Cell activation by IL-1β (10 ng/ml) potently induced MMP gene expression, as well as MMP protein expression and activity. mRNA expression was measured by qPCR and in the cell supernatants, protein levels were measured by ELISA and MMP activity was measured by a fluorometric procedure. As shown in Fig. 3, CTGF alone did not induce significant changes in the MMP-1, MMP-3 or MMP-13 protein levels in the cell supernatants; however, it potentiated the effect of IL-1β (stimulating the expression of MMP-1 and MMP-3 proteins). In addition, CTGF significantly increased MMP-1 and MMP-3 mRNA expression in the presence of IL-1β (Fig. 4a). The levels of MMP activity in the medium were also significantly increased by CTGF following IL-1β stimulation.

To determine the possible mechanism of action of CTGF, we determined whether this protein acted on Akt and p38MAPK activation.

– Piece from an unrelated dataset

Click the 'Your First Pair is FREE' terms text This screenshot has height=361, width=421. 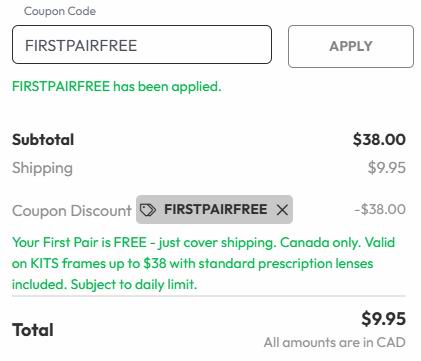[79, 242]
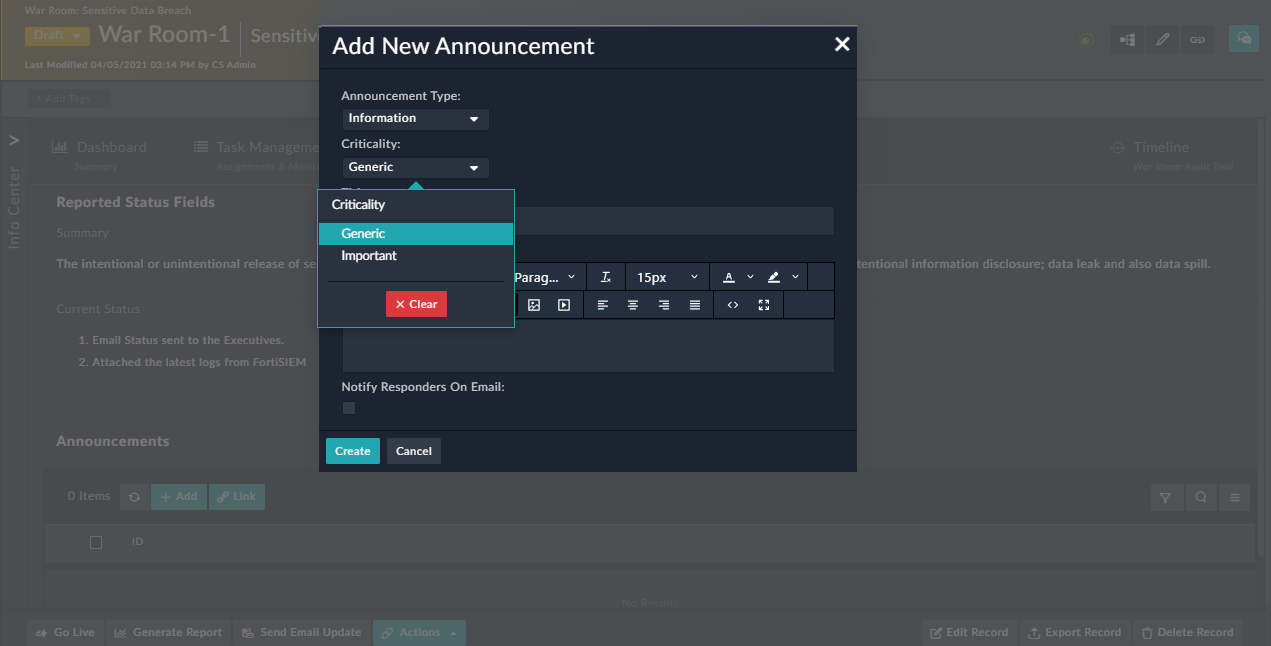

As shown in Fig. 5, CTGF, at the concentrations studied (15 and 25 ng/ml), increased the phosphorylated Akt and ERK1/2 levels. In the presence of IL-1β, CTGF enhanced the phosphorylated ERK1/2 and p38MAPK levels, with a lower effect on phosphorylated Akt. In contrast, JNK1/2 phosphorylation was not affected by CTGF in the presence or absence of IL-1β stimulation.

NF-κB is a regulator of proinflammatory and degradative genes in the joint. The possible effect of CTGF on NF-κB activation induced by IL-1β in FLSs was investigated. CTGF treatment in nonstimulated cells resulted in the increased transcriptional activity of NF-κB, although this was not significantly different compared with that of control. Of note, CTGF at 25 ng/ml significantly potentiated NF-κB activation in the presence of IL-1β (Fig. 6).